** Opening DATASET ENTRIES block **

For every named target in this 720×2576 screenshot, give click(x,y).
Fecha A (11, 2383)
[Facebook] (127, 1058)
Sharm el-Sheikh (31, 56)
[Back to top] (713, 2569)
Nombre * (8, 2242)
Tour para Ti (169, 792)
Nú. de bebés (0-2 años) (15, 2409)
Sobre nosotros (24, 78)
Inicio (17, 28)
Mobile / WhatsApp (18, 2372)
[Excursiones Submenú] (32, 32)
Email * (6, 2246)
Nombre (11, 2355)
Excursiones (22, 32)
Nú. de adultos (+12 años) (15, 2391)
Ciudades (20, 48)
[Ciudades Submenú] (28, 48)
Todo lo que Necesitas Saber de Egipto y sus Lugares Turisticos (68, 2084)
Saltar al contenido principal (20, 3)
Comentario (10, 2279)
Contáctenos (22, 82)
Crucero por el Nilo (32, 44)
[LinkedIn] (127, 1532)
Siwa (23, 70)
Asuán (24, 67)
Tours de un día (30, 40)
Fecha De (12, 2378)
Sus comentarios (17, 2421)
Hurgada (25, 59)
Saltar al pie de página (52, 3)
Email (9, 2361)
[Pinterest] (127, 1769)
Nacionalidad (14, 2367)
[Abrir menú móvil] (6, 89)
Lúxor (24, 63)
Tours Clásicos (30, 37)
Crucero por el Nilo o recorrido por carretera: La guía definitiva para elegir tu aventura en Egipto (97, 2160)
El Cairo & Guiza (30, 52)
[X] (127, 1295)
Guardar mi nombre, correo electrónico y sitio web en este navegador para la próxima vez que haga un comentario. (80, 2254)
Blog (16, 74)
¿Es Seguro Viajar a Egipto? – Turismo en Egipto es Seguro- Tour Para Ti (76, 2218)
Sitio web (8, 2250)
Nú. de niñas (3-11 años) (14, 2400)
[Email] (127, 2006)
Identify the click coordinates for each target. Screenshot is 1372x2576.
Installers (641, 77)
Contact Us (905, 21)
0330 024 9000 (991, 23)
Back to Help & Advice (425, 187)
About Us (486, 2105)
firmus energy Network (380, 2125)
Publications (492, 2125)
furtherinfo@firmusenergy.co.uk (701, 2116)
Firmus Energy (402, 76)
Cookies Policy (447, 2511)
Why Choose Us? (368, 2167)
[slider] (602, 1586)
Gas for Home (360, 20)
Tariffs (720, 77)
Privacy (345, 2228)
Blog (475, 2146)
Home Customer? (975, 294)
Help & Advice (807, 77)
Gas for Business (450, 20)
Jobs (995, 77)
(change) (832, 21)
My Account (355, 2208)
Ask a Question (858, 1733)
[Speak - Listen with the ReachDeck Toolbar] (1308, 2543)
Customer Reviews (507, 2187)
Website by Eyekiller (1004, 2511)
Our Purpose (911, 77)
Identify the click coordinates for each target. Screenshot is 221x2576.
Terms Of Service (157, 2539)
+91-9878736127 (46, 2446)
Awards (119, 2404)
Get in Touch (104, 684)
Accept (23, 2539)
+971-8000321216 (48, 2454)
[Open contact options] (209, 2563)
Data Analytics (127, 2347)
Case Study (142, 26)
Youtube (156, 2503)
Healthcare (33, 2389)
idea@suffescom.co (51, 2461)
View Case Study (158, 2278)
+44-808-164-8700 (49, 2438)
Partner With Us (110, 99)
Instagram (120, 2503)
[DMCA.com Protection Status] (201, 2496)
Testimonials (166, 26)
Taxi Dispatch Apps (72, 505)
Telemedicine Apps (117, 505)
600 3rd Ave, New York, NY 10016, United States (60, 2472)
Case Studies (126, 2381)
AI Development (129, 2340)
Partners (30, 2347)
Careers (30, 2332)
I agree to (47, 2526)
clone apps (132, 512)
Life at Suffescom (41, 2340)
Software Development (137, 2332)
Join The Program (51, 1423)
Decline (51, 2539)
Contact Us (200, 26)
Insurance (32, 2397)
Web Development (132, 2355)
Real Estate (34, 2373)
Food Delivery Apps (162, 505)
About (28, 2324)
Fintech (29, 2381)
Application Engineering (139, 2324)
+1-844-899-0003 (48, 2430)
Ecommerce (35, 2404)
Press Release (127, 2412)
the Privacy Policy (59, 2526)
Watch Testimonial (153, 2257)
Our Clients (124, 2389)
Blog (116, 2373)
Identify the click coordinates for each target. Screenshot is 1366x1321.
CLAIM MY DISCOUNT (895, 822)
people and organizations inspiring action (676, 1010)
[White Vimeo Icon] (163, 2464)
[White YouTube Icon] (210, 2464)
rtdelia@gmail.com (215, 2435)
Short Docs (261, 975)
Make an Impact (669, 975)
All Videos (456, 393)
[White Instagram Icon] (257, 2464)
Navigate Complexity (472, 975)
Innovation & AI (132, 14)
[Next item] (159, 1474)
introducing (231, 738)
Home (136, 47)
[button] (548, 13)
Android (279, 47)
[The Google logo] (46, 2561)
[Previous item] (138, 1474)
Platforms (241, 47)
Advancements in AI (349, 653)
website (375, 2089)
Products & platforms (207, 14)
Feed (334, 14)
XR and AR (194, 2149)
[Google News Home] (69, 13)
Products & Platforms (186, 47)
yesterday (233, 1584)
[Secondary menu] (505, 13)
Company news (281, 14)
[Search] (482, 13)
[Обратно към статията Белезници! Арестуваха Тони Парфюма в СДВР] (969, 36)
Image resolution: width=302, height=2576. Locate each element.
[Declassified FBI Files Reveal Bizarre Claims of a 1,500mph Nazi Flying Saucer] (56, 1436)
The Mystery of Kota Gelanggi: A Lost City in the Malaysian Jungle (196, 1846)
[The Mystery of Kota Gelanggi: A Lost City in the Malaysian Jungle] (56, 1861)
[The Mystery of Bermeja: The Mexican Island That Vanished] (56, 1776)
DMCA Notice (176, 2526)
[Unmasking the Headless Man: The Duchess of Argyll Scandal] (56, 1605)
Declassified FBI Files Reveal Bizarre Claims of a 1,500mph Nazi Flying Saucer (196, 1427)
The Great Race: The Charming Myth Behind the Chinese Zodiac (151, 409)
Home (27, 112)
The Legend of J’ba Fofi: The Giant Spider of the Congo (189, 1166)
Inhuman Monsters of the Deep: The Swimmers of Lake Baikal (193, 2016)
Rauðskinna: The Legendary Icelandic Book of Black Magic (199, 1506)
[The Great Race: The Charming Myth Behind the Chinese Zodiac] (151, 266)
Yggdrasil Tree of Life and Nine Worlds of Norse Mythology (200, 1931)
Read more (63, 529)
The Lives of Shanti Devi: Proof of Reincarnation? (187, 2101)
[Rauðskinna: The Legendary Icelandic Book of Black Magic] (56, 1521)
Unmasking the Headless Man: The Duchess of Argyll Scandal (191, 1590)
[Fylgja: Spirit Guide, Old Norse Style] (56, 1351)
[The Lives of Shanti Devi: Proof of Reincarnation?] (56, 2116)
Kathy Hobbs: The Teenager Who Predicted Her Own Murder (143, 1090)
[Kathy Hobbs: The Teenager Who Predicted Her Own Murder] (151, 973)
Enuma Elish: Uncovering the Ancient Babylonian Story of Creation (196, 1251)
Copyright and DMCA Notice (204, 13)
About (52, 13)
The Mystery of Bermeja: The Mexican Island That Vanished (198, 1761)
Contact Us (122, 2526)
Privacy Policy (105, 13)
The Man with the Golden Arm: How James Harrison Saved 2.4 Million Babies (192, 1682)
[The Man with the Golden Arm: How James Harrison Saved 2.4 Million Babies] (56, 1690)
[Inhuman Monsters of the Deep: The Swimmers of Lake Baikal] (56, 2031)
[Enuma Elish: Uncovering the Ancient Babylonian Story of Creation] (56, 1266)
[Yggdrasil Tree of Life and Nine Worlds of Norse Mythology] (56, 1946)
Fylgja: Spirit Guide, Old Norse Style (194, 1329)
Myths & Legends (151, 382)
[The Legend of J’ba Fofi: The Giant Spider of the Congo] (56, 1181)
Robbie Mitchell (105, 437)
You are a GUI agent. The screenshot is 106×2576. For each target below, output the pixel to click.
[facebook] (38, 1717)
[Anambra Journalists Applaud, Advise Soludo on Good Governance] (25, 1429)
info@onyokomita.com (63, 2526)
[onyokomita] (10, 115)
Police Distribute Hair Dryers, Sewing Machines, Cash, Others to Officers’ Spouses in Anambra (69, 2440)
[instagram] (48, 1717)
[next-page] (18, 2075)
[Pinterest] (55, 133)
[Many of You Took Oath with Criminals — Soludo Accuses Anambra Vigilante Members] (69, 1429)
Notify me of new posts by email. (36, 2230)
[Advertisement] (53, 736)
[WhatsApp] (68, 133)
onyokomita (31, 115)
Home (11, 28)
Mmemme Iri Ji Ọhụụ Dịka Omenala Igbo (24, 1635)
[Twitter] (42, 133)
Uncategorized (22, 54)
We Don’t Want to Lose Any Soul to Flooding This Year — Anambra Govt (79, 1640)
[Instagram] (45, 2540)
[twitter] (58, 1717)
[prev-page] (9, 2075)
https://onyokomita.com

** Closing DATASET ENTRIES block **

AIM OF THE TASK: In the entries above, the lines between the one holding "Screenshot is 1366x1321." and the one holding "introducing (231, 738)", inclusive, are to be printed exactly as written, and those alone.

RESPONSE AREA:
Identify the click coordinates for each target. Screenshot is 1366x1321.
CLAIM MY DISCOUNT (895, 822)
people and organizations inspiring action (676, 1010)
[White Vimeo Icon] (163, 2464)
[White YouTube Icon] (210, 2464)
rtdelia@gmail.com (215, 2435)
Short Docs (261, 975)
Make an Impact (669, 975)
All Videos (456, 393)
[White Instagram Icon] (257, 2464)
Navigate Complexity (472, 975)
Innovation & AI (132, 14)
[Next item] (159, 1474)
introducing (231, 738)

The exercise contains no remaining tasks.